Collection entries:

============

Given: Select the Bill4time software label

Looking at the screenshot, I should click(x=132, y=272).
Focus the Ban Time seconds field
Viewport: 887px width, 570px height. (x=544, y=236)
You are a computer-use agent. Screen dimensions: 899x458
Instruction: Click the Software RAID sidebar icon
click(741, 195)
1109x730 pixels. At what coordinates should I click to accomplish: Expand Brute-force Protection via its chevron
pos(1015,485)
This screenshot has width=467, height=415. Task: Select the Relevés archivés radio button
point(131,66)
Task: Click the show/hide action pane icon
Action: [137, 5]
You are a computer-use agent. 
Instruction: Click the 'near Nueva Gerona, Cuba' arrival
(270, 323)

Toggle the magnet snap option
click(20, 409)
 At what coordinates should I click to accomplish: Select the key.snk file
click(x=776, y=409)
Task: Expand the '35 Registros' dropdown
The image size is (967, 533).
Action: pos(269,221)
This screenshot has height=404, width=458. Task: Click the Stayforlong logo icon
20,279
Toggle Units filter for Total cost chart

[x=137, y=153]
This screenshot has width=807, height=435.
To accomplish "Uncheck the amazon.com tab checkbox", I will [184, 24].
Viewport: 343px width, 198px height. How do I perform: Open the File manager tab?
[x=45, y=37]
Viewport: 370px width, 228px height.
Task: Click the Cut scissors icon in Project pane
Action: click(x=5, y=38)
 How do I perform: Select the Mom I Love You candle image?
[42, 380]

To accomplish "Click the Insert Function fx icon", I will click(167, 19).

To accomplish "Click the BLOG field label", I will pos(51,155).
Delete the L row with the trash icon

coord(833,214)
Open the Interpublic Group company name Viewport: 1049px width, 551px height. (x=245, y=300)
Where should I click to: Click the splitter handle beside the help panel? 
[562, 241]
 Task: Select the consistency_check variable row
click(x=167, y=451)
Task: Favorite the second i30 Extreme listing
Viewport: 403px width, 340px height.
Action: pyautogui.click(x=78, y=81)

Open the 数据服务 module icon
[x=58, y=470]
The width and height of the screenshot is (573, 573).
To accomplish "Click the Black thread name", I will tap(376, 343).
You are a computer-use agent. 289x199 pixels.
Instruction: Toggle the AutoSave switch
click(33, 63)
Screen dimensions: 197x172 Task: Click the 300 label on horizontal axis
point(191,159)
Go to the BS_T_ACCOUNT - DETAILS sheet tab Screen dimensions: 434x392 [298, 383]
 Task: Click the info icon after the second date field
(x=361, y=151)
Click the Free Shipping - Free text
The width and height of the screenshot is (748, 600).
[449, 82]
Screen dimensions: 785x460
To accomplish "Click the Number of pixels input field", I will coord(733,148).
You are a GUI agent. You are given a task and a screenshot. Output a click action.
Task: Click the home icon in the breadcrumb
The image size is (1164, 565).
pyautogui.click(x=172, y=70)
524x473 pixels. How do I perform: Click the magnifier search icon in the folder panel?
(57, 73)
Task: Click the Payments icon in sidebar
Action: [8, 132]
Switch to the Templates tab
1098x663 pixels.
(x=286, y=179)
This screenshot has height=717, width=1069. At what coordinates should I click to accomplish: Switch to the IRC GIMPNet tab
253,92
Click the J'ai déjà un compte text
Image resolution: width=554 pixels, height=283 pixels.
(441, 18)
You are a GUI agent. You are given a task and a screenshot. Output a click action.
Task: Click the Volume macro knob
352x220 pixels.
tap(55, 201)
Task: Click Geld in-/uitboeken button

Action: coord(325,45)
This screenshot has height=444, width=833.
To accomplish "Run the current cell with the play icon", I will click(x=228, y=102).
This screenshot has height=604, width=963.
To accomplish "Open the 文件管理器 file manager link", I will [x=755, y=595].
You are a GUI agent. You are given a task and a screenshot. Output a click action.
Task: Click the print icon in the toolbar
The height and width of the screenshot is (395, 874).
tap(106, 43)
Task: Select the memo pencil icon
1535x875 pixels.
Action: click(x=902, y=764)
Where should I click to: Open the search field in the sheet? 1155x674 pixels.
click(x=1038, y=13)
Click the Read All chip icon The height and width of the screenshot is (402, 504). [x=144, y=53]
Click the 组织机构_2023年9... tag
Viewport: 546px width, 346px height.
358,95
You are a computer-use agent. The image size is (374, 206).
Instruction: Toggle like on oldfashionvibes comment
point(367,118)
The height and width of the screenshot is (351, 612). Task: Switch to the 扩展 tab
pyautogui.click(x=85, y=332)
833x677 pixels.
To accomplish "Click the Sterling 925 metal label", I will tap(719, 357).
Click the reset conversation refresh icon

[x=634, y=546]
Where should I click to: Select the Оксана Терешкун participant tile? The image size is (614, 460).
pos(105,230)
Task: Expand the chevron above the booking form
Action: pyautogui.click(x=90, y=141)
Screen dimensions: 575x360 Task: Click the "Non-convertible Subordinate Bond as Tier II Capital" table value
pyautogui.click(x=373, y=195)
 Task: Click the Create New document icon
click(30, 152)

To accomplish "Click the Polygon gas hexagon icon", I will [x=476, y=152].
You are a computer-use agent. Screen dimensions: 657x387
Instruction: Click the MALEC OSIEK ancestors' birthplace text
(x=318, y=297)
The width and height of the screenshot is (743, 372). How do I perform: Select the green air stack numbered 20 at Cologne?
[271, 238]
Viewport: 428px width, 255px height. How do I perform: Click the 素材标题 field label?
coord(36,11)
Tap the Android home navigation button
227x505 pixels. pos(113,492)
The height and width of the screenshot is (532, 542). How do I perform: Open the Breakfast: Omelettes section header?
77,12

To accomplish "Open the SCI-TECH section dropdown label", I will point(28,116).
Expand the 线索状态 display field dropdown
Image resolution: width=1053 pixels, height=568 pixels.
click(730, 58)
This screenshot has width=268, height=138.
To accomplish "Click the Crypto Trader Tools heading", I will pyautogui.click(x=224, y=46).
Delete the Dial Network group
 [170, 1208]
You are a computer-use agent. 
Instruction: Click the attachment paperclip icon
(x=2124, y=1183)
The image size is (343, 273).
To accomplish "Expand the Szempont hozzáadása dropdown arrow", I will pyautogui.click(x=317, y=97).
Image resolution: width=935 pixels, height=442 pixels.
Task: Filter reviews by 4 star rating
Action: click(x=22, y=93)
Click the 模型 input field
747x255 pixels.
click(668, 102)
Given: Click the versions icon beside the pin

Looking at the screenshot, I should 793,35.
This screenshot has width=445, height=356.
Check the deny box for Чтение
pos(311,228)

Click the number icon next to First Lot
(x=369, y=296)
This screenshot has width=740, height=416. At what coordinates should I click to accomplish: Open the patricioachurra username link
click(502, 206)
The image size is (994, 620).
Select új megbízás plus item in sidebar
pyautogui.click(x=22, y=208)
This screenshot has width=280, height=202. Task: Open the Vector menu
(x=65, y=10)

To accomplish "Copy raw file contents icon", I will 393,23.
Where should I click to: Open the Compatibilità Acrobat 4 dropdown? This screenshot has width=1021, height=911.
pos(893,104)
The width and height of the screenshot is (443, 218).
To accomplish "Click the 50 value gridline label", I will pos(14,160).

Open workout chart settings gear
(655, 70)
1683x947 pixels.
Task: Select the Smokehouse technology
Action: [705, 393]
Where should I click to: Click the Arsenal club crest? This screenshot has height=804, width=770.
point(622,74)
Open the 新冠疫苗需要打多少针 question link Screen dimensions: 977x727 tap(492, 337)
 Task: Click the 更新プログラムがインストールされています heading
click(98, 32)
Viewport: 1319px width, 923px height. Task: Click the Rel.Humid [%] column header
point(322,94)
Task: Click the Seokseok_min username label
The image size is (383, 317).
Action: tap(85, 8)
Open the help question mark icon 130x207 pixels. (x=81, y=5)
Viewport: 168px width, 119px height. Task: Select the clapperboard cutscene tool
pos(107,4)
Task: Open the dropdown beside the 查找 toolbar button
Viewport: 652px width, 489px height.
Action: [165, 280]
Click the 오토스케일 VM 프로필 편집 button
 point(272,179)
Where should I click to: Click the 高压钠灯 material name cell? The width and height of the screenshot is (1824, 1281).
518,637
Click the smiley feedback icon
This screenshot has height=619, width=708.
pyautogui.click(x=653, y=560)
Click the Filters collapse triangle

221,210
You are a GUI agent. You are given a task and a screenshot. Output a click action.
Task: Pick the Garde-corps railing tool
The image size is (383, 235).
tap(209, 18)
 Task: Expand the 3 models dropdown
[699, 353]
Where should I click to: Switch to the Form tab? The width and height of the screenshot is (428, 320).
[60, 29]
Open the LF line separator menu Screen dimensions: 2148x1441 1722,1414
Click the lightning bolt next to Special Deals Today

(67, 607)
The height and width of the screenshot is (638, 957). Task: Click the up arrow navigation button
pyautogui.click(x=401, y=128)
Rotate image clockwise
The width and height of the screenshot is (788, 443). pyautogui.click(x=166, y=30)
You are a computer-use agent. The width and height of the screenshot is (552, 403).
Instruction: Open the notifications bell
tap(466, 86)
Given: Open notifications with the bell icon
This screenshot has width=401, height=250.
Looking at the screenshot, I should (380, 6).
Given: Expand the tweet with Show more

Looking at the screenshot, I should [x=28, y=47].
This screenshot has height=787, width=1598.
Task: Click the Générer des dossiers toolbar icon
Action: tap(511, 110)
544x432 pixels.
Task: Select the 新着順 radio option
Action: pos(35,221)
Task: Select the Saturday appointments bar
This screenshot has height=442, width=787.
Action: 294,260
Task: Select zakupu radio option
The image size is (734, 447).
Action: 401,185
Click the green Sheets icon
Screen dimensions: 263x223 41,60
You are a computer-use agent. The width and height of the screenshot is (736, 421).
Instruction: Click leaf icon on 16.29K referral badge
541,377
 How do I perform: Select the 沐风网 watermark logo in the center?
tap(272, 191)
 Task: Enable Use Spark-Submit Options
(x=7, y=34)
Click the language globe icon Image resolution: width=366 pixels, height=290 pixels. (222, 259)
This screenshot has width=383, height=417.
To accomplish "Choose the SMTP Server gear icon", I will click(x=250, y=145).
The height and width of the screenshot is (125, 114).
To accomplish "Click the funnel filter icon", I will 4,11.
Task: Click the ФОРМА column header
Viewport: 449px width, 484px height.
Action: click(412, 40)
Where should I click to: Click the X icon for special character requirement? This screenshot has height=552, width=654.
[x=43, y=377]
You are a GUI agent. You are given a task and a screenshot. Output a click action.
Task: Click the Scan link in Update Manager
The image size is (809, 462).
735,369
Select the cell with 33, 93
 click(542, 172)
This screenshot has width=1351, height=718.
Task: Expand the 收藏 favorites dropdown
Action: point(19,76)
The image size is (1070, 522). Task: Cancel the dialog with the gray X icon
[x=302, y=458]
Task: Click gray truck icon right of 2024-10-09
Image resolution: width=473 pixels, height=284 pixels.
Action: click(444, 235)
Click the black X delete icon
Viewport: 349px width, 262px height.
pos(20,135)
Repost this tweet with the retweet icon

============

## AIM OF THE EXERCISE
Starting at the line that has "This screenshot has width=280, height=202." and stopping after the line that has "Action: [705, 393]", copy out those lines with "gear" replaced by "cog" and everything else left unchanged.

## TASK RESPONSE
This screenshot has width=280, height=202. Task: Open the Vector menu
(x=65, y=10)

To accomplish "Copy raw file contents icon", I will 393,23.
Where should I click to: Open the Compatibilità Acrobat 4 dropdown? This screenshot has width=1021, height=911.
pos(893,104)
The width and height of the screenshot is (443, 218).
To accomplish "Click the 50 value gridline label", I will pos(14,160).

Open workout chart settings cog
(655, 70)
1683x947 pixels.
Task: Select the Smokehouse technology
Action: [705, 393]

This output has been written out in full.